Henriette-Caroline-Victoire Robert by Louis-Rémy Robert, 1850s
Although better known for his views of Versailles and Saint-Cloud, Robert was a gifted portraitist, as evidenced by this tender depiction of his daughter Henriette-Caroline-Victoire (born 1834) reading. In its quiet contemplative mood and soft atmospheric tonal palette, Robert’s rendering transposes the lexicon of contemporary French painting to the new medium. It is no surprise that the photograph recalls Corot‘s portraits of women reading, as the painter was also a member of the circle at Sèvres.
Here is another photo of Henriette-Caroline-Victoire by her father:
Louis-Rémy Robert was head of the gilding and painting ateliers at the Sèvres porcelain works. Shortly after Talbot’s paper negative process was demonstrated at the Academy of Sciences in 1847, Robert and Henri Regnault, the director of the manufactury, began experimenting with the new medium. Combining their knowledge of chemistry with their artistry, Robert and Regnault were among the first Frenchmen to make paper photographs that were both technically and aesthetically satisfying.
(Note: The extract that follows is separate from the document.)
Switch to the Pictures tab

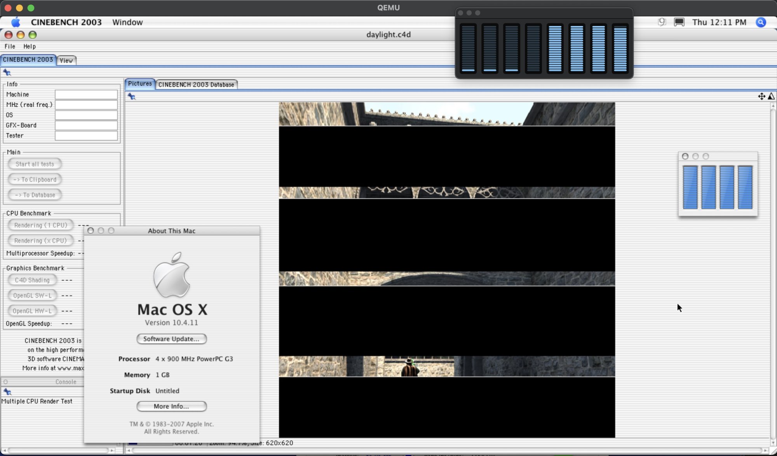(x=140, y=84)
Many of their earliest photographs were portraits of family members, friends, and fellow artisans posed outdoors at Sèvres. In this image we see Robert’s daughter, Henriette-Caroline-Victoire, born in 1834. Despite her girlish figure, reduced to a sculptural fragment by the strong light-and-dark contrasts, she seems a woman completely. If she appears both demurely self-protective and openly charming, it is perhaps because she was aware of the presence of both her father and her husband, the painter Emile Van Marcke, who, in another photograph, joins his new wife, leaning into the sunlight behind her chair.